指輪の効果にアサシンが見るからにうろたえる。
楽しい。
ニンマリと笑う。
「さて。申し訳ないけど、それは一つしかないのよ。あなた一人でみんなのところに戻ってちょうだい」
「え、え、ちょっと待って、ボク彼らの言葉はわからないヨ!?」
それもそうだろう。私が異世界なのに彼らの言葉を理解できていたのは、私の持つ称号の効果によるものだから。

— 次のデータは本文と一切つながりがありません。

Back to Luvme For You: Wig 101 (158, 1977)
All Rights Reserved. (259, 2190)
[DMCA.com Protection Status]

「しゃべらなくても、料理を貰って食べて来るだけでいいじゃない。……ほら、行きなさい!」
アサシンの背を強く押し、森の外へ追い出す。
月明りに照らされて、黒の衣装がはっきりと映った。
闇に戻りたさそうにしているアサシンを、シッシッと追い払う。
それを何度か繰り返したのち、諦めたのか彼は明かりが灯る家々へ向かっていった。
アサシンが戻ってくるまで、私は人に見つからないように森の奥へ逃げ込む。
やることもないので素材集めと、彼に渡した指輪の制作方法を考えていた。
とりあえず金属は必要だろう。
その次に魔石かそれに準ずる宝石も欲しい。
作るにしても鉱石が必要だ。
そのためにはツルハシも作成しなければ。
つらつらと考えていたら、思いのほか早くアサシンが戻ってきた。
「ハァ、戻ったヨ。理解できない言語で話しかけられるって、案外怖いものなんだネ」
早々に指輪も返された。
アサシンからの威圧も復活だ。
「あら、もういいの? 何だったらあげるわよ?」
「そんなことしたら、君が彼らと話せないヨ。ボクはどうせ会話できないし、必要ないからサ」
それならと、再び指輪を装備する。
アサシンが安心したかのように大きく息をついた。
「それにしても、ボクより大きな威圧を放つなんてネ。……魔物以外で身がすくむ思いをしたのは、君が初めてだヨ」
アサシンがチラリと私を見る。そこにおびえはなかった。
「当然よ、私も効果に威圧が含まれる称号を持っているし、それにあなたより強いもの」
「ボクと普通に話せるというところで、気づくべきだったネ……」
やれやれと、アサシンが肩をすくませる。
私はいたずらが成功した子どものような気持ちになった。
「そうだ、みんな君を探しているようだったヨ。クレア、クレア、と言っていたしネ」
「あら、戻らなくちゃね。アサシンはどうする?」
「ボクはこのまま森にいるヨ。ついでに適当に狩りと、そこらのものを回収しておくネ」
「助かるわ!」
アサシンの気遣いに感激する。と同時に申し訳なくも思った。
「……ねぇ、アサシン。材料がそろったら、指輪作るから。もう少し待ってて」
真剣な私の声音に、アサシンは森へ戻る前にうなづく。
「待ってるヨ、天才のお嬢さん」
アサシンは森の中へと吸い込まれた。
――月に照らされた者は、私だけ。